4. Your meetings are too long
Time wasting in the workplace isn’t just employees sending each other emojis on WhatsApp. For almost a quarter of workers, the biggest time sucker is unnecessary meetings. For a further 12%, it’s returning excessive amounts of email. (In comparison, just 4% cited social media as their biggest time-waster.)
Tackling these issues requires a change to company culture. Senior hires need to lead the charge, only calling meetings when they have a clear agenda, and being strict about them running over the allotted time. Another good policy would be to encourage employees to only respond to emails within set time slots every day.

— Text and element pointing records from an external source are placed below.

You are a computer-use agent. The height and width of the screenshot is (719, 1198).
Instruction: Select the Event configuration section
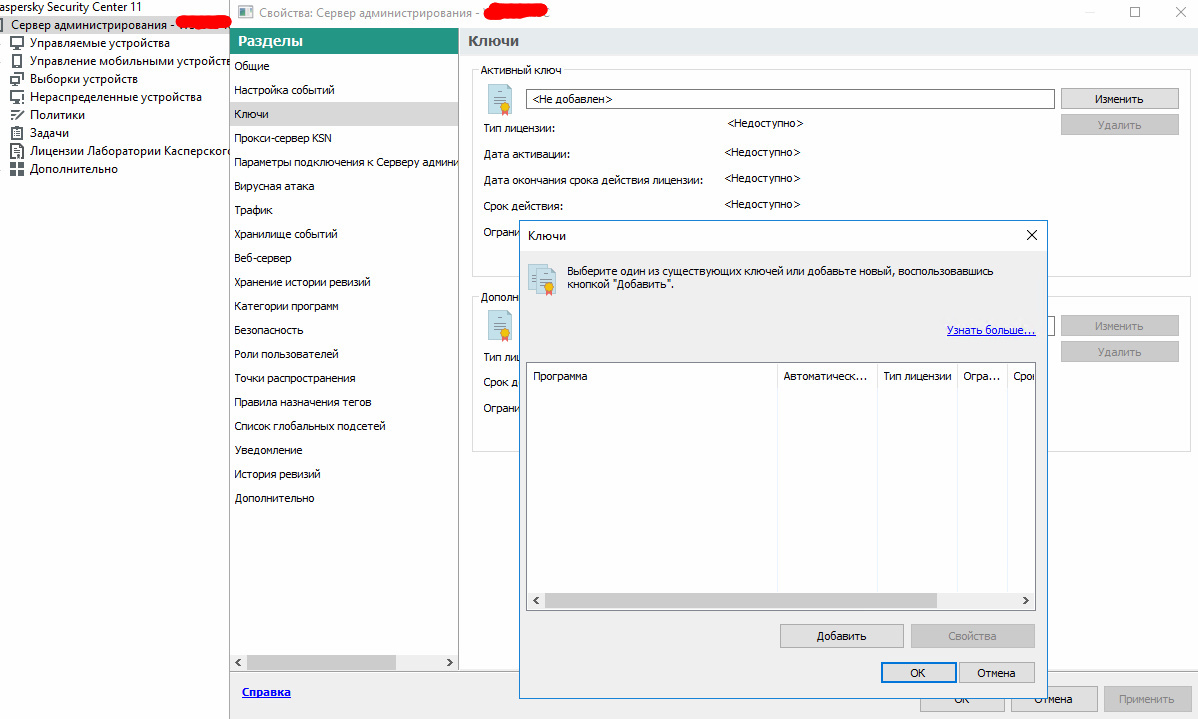284,90
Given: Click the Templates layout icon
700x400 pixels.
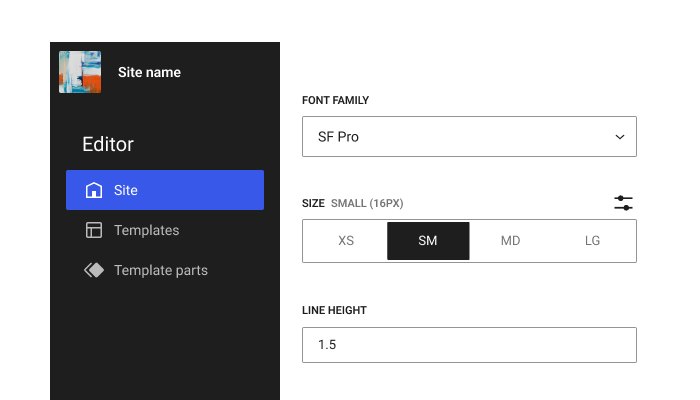Looking at the screenshot, I should tap(94, 230).
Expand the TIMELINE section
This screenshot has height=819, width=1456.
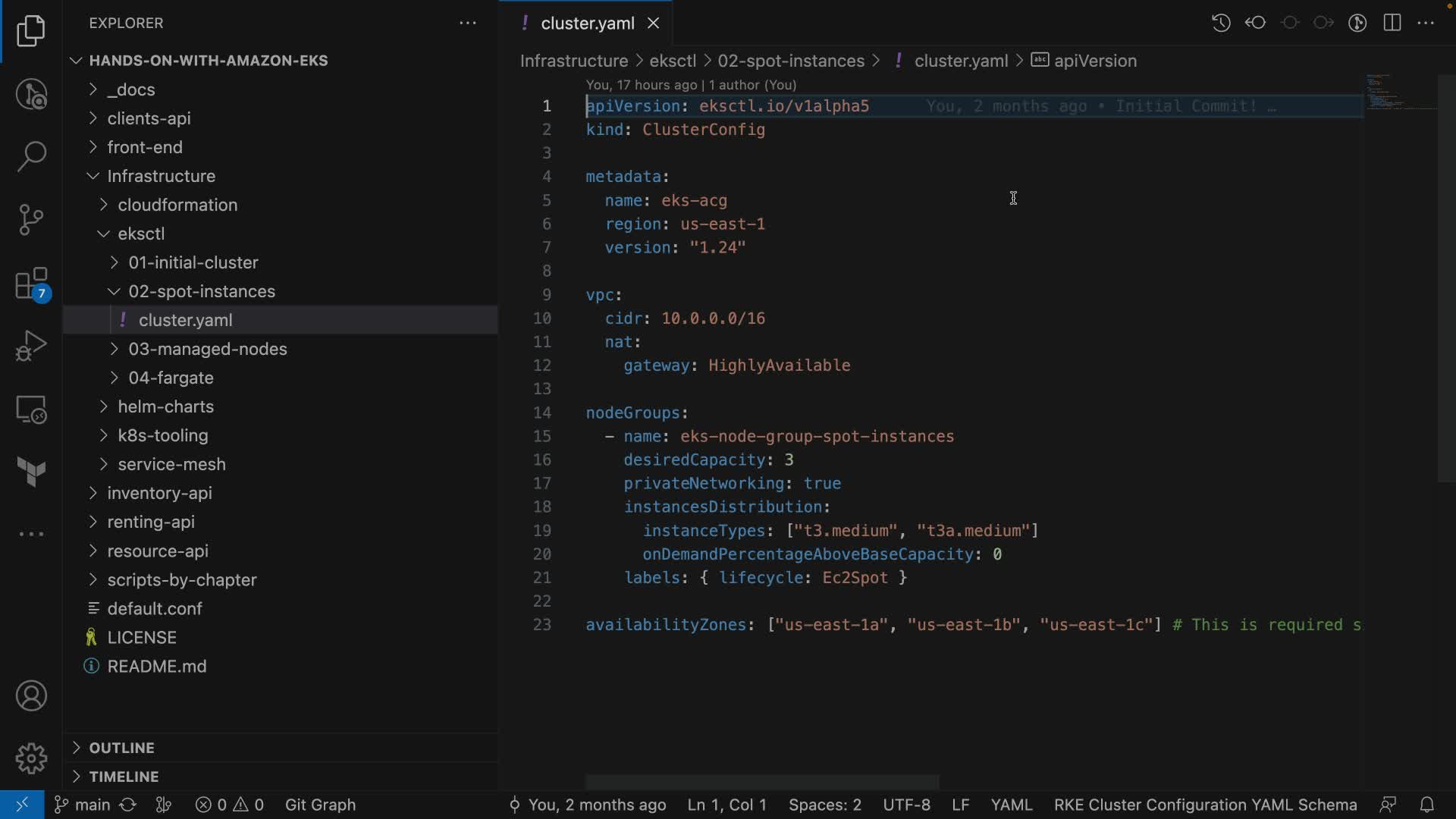coord(124,777)
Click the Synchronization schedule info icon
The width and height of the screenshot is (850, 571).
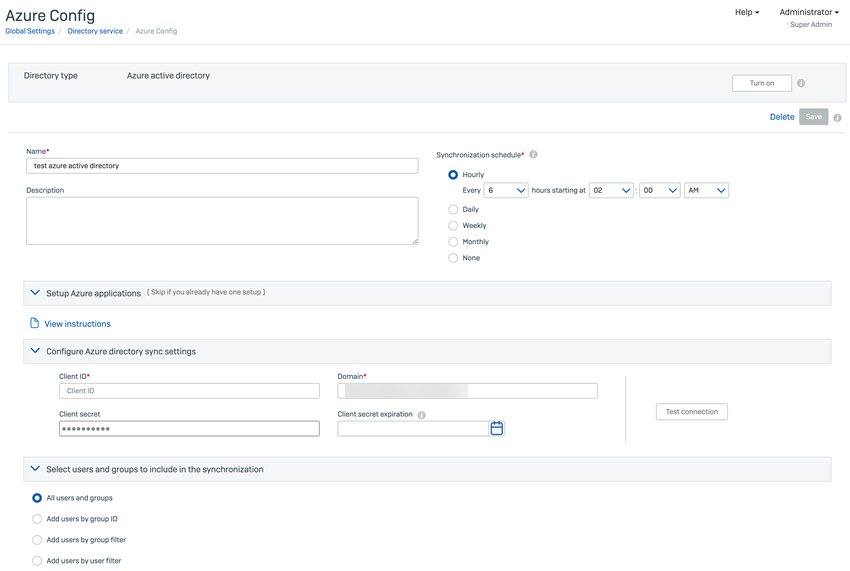tap(533, 155)
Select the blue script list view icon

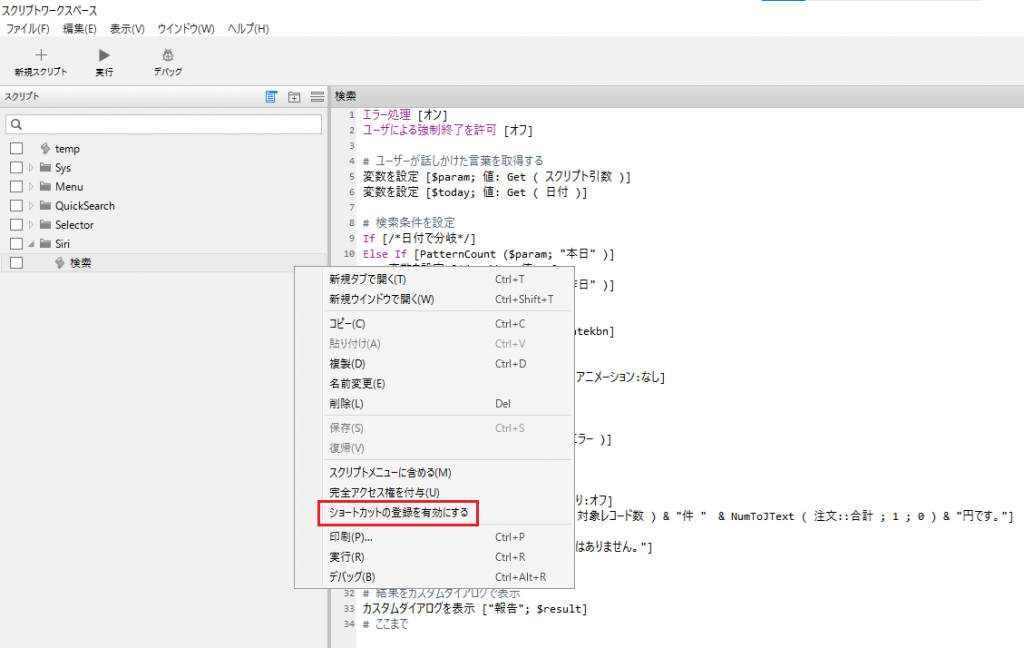[271, 96]
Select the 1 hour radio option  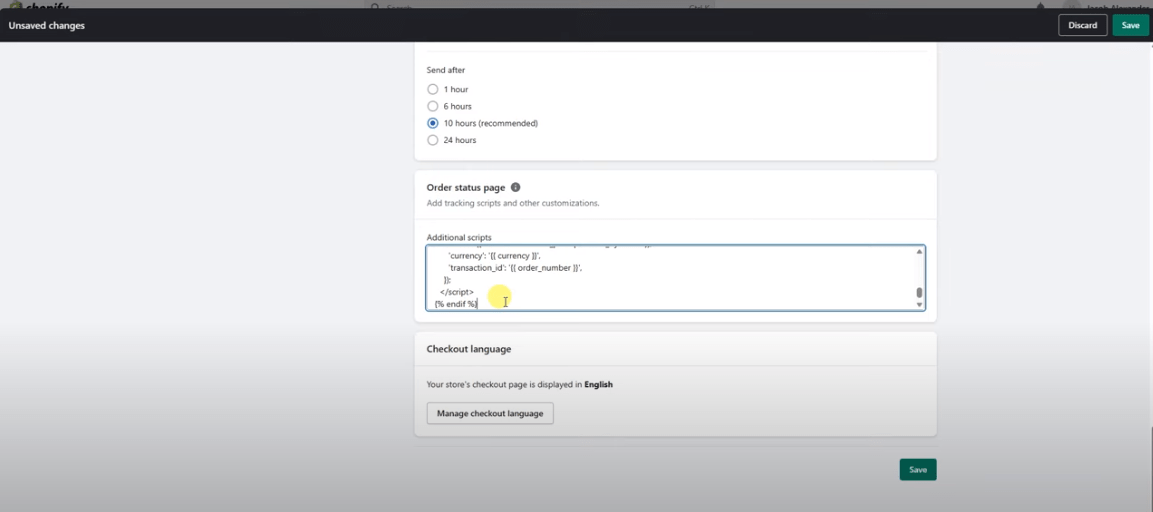433,90
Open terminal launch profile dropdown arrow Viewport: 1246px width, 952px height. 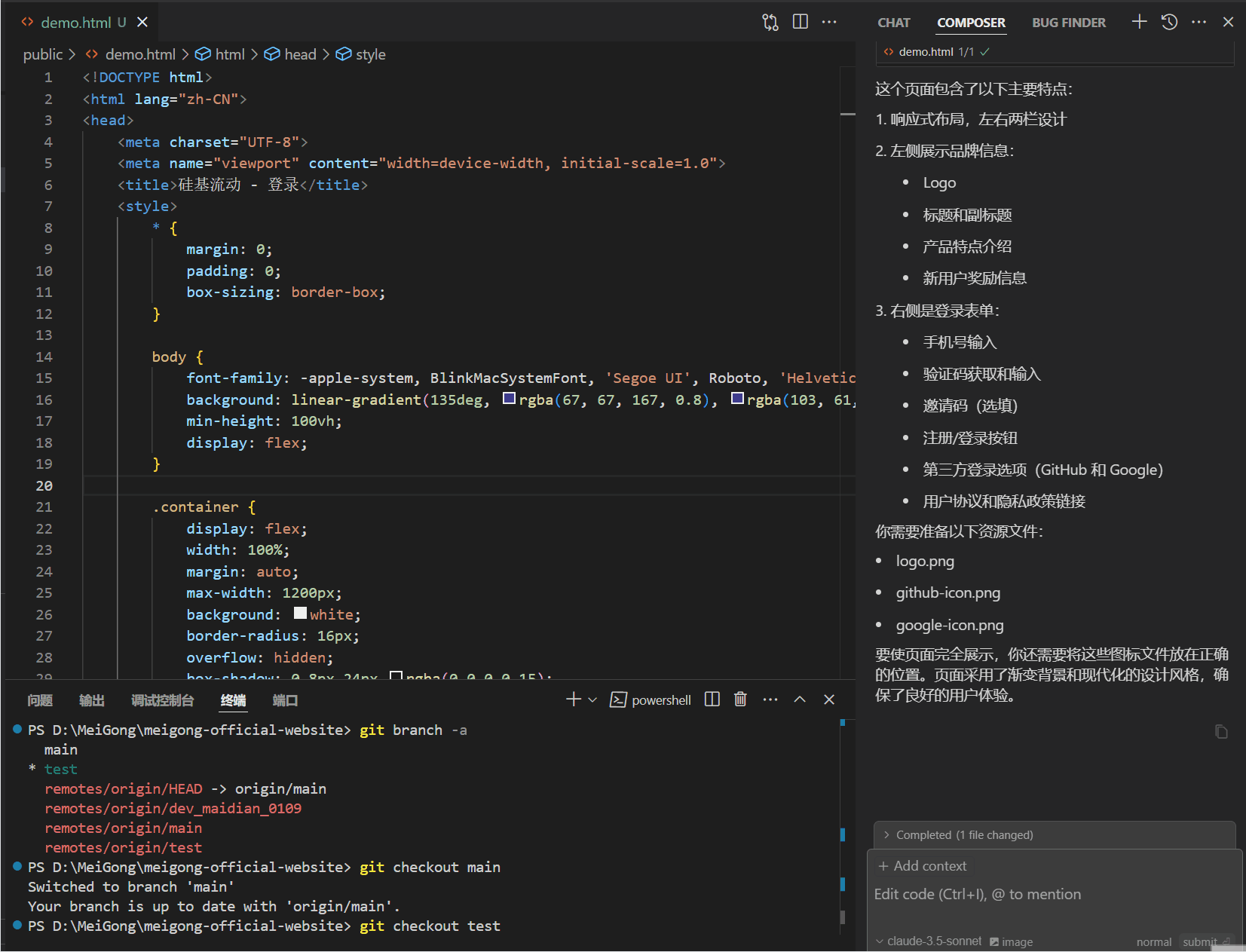[592, 699]
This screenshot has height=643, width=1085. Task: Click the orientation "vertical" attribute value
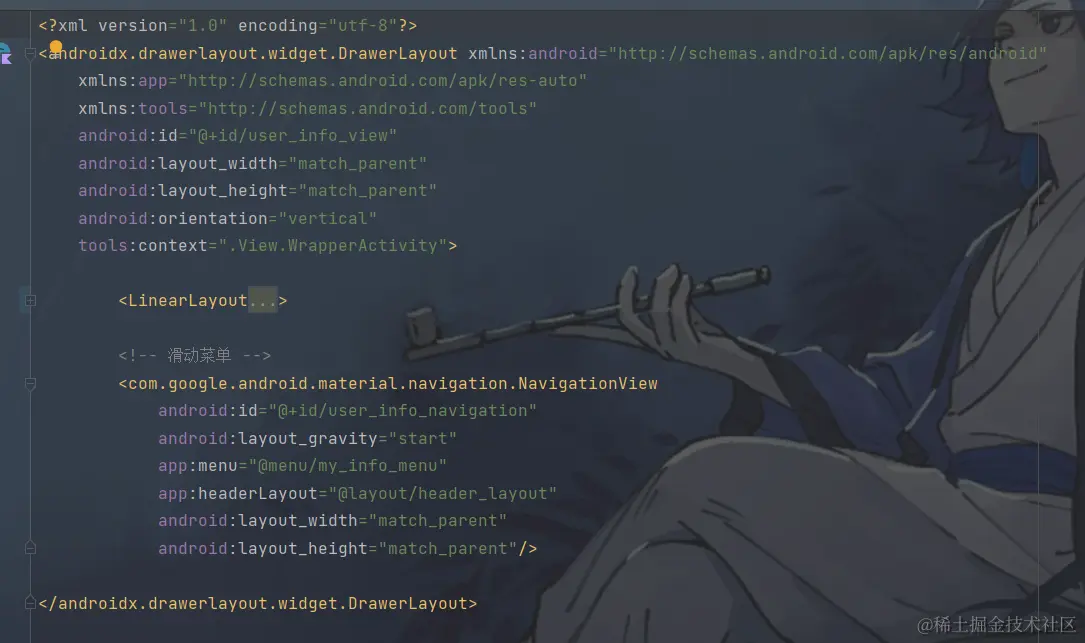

After all, if a request is important enough that it cannot wait half a day for a response, the parties should be speaking to each other in person.
5. You’re not incentivising people properly
As a manager, you may be reading this article with a good deal of scepticism. Sure, some employees are high-fliers who could benefit from being encouraged to occasionally recharge. But most time-wasters are just lazy, or bored, or disgruntled. They’re leeching on the company, and need to be stopped.
Well, you’re kind of right. One-fifth of employees in the Salary.com survey did indeed say that they wasted time at work just because they just don’t care that much about their job. But if such attitudes are prevalent amongst your team, you’ll still need to take the blame. Why? Because either your workplace sucks, or your hiring policy does.
Assuming you hire competent workers, you need to accept that any de-motivation among them can most likely be attributed to workplace policies. Solicit feedback on how morale and productivity could be improved, and implement it!
What’s the alternative?
Bosses who feel they’re being held hostage by workers demanding ever-shorter workdays and ever- longer breaks are missing the point. Your employees are hired to do a job, and those that do not adequately do that job should be reprimanded and eventually let go. But shift your focus from how they work to how well they work.
Agree KPIs, targets and other performance measures with your employees, and then trust them to manage their own time and approach in getting those tasks done. Reward people for their dedication, creativity and ideas, not whether they can be found at their desk from 8-6pm.